Recorded data:
####################

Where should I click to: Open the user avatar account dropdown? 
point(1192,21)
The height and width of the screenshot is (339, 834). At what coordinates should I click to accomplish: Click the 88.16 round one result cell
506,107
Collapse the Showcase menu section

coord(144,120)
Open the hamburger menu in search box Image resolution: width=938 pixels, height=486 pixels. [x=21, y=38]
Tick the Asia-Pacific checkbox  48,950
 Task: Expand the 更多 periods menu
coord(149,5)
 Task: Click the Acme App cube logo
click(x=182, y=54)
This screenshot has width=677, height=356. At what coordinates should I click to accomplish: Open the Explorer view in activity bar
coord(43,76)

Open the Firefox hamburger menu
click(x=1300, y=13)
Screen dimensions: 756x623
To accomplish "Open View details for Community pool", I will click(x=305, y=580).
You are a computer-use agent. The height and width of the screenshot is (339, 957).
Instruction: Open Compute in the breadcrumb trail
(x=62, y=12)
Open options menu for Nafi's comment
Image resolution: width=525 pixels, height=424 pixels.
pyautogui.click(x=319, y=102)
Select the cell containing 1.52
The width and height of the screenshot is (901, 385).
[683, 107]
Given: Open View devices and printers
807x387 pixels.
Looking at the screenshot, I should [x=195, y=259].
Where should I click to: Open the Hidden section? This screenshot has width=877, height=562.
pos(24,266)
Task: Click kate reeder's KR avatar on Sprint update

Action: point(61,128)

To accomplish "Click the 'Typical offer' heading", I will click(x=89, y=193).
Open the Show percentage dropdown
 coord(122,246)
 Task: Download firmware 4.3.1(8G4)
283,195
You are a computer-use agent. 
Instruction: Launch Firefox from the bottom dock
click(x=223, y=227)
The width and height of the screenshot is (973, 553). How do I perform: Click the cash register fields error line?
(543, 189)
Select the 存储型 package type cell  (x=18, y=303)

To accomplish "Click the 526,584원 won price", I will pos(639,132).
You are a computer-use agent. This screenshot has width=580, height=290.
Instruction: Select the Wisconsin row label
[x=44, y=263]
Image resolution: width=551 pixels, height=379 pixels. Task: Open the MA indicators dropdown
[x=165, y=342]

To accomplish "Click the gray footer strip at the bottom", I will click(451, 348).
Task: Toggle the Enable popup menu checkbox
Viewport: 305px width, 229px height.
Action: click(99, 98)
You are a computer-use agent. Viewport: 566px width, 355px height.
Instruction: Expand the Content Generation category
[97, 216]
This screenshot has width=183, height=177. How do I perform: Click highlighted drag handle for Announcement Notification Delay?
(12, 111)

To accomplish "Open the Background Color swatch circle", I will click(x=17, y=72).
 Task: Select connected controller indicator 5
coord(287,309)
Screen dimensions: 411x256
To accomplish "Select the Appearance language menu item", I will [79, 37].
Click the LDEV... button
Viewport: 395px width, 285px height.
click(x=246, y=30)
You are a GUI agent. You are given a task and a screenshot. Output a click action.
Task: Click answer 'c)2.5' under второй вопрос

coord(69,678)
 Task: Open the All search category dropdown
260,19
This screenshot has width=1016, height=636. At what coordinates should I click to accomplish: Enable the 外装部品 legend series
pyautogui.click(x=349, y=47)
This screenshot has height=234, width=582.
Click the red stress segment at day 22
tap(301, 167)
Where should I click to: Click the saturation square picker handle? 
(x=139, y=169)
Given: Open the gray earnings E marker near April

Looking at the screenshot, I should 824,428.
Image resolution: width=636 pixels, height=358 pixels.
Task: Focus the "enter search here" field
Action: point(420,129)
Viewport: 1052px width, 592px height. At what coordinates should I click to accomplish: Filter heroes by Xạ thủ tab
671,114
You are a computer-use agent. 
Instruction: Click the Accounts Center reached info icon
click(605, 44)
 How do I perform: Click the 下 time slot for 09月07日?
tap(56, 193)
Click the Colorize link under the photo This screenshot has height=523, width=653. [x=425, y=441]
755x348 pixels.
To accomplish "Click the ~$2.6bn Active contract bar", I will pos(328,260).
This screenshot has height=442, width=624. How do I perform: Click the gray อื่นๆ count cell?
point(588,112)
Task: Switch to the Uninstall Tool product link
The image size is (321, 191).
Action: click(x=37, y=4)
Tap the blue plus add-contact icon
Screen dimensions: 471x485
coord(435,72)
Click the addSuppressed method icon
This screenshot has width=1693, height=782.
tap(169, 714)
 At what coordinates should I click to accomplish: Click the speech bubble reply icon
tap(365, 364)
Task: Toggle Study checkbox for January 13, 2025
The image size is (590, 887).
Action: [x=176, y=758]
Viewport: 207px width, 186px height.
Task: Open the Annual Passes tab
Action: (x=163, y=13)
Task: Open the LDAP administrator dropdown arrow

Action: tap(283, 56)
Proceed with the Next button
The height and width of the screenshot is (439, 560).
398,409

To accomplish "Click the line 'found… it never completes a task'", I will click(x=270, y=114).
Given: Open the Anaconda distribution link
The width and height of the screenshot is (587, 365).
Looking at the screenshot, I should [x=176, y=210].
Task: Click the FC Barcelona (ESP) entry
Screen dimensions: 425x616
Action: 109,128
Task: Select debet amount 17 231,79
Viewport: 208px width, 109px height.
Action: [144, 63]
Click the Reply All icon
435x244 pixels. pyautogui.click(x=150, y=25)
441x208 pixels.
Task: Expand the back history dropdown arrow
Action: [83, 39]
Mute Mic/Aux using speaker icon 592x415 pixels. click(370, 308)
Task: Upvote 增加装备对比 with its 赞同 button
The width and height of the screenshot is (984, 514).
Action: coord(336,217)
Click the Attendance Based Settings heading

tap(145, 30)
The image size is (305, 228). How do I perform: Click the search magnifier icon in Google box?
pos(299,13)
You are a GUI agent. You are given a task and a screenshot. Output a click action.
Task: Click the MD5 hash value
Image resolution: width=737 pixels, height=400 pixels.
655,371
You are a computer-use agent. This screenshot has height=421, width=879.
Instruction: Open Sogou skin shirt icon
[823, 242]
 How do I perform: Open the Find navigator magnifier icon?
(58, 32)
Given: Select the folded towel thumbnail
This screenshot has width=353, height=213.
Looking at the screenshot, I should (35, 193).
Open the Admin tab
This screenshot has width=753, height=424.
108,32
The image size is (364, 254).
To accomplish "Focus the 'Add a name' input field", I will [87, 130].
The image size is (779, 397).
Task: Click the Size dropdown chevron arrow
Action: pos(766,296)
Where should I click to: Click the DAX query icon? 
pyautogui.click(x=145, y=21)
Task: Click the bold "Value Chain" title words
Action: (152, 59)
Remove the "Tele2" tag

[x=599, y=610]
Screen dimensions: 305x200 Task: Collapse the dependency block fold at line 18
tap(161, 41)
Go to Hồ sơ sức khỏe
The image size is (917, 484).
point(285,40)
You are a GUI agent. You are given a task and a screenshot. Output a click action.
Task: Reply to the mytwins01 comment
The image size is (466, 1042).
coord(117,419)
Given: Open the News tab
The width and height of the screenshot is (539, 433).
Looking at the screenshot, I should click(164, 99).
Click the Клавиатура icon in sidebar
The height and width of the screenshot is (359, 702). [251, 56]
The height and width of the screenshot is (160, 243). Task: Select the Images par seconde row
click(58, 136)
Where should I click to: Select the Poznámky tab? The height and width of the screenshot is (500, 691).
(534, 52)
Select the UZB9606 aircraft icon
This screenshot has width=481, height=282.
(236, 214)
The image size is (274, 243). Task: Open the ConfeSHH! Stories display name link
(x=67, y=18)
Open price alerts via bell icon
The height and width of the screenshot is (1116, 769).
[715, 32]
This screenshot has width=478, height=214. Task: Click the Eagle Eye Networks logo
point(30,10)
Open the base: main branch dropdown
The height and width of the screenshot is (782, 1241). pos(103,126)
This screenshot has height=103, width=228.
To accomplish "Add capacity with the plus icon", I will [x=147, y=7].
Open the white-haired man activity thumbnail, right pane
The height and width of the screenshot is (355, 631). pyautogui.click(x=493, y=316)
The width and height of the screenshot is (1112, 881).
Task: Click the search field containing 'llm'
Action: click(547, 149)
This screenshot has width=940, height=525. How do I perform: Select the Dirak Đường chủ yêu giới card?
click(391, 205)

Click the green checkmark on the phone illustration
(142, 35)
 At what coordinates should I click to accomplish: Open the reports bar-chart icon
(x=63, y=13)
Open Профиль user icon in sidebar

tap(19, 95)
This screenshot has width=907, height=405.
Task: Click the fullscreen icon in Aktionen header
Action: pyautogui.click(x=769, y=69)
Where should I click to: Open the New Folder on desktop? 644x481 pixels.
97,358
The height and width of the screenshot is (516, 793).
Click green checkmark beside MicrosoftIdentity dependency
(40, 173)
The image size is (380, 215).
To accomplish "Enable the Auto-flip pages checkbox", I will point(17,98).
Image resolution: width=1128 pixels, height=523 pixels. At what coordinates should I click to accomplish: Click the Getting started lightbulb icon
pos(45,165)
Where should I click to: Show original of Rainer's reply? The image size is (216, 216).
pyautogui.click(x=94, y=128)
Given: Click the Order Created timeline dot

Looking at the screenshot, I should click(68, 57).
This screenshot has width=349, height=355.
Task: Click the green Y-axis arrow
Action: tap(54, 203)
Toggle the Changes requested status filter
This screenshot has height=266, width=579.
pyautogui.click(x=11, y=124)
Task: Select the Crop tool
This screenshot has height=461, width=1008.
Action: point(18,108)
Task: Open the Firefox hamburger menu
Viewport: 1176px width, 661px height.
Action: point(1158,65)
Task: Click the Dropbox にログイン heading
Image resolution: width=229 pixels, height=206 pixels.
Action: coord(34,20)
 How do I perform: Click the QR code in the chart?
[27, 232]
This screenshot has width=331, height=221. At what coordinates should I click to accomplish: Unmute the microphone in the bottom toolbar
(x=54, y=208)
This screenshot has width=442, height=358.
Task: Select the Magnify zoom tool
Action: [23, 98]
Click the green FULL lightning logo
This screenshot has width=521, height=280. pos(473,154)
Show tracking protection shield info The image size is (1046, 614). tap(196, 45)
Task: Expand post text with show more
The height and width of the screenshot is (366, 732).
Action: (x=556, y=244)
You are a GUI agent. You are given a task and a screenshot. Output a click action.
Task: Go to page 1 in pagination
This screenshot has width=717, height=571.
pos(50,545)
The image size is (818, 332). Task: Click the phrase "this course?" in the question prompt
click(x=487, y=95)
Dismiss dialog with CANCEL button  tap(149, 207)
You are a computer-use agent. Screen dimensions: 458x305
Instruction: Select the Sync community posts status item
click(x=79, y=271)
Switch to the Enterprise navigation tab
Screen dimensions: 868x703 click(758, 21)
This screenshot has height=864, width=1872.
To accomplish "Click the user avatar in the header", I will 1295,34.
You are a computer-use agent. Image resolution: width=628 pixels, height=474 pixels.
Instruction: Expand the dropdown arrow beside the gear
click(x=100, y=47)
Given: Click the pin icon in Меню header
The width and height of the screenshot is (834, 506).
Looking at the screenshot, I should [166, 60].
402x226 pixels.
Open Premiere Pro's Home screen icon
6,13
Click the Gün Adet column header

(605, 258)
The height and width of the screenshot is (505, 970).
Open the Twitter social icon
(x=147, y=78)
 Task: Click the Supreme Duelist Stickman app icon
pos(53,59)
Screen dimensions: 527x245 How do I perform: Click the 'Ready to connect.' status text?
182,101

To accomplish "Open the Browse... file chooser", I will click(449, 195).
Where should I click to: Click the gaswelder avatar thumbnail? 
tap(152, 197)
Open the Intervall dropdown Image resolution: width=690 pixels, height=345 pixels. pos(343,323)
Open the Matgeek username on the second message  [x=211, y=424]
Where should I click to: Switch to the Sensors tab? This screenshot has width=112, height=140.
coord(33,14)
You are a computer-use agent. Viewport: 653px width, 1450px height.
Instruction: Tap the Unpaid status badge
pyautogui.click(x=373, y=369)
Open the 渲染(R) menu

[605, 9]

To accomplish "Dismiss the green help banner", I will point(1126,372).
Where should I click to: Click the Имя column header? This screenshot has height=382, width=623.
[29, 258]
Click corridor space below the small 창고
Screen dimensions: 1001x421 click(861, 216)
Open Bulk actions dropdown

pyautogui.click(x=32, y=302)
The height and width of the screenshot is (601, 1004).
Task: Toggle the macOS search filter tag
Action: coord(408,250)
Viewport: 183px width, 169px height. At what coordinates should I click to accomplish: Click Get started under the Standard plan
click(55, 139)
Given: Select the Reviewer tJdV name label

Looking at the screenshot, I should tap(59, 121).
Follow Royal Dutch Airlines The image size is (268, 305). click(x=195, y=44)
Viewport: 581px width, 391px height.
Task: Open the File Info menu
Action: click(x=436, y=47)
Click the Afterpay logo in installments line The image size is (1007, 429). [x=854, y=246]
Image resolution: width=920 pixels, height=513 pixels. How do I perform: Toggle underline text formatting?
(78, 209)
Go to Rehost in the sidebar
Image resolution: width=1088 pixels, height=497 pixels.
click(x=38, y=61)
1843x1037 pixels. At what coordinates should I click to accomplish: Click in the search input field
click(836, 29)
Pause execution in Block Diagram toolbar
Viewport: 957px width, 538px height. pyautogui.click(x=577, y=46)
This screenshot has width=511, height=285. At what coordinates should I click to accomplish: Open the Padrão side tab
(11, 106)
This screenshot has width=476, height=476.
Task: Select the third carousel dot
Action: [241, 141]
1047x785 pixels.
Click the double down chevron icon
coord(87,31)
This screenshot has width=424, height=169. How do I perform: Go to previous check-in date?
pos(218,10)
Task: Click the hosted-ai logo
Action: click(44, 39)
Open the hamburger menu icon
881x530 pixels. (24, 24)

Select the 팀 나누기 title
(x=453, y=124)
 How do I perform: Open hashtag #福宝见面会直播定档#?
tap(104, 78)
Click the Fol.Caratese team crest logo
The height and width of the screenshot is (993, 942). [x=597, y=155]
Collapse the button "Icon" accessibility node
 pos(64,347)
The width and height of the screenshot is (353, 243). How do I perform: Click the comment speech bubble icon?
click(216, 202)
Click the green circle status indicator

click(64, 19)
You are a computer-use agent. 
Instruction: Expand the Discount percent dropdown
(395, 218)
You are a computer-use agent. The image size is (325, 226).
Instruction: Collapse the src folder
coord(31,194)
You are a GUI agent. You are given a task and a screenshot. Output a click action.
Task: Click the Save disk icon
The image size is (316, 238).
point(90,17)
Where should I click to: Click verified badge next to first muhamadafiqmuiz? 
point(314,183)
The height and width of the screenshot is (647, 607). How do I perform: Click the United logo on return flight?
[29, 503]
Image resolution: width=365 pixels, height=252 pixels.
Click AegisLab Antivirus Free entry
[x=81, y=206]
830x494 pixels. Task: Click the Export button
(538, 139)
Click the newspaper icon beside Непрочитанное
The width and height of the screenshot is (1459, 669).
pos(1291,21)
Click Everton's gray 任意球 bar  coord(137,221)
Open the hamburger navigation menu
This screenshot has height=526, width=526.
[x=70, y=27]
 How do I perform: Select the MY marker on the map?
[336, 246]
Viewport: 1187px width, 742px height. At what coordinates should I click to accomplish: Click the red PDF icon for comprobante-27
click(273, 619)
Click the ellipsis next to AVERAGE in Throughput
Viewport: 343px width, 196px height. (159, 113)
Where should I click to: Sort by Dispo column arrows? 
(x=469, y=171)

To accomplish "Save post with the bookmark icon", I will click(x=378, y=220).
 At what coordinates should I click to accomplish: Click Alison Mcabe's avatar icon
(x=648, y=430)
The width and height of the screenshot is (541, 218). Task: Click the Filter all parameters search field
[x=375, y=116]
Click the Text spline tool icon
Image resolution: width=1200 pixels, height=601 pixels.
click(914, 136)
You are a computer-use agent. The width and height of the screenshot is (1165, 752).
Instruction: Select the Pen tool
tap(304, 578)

####################

Activity:
Taking the entries above, restate exactly those lines that fall between the line with "The image size is (305, 228)." and the line with "Task: Click the MD5 hash value", keeping both of those lines too.

Finished task:
The image size is (305, 228). How do I perform: Click the search magnifier icon in Google box?
pos(299,13)
You are a GUI agent. You are given a task and a screenshot. Output a click action.
Task: Click the MD5 hash value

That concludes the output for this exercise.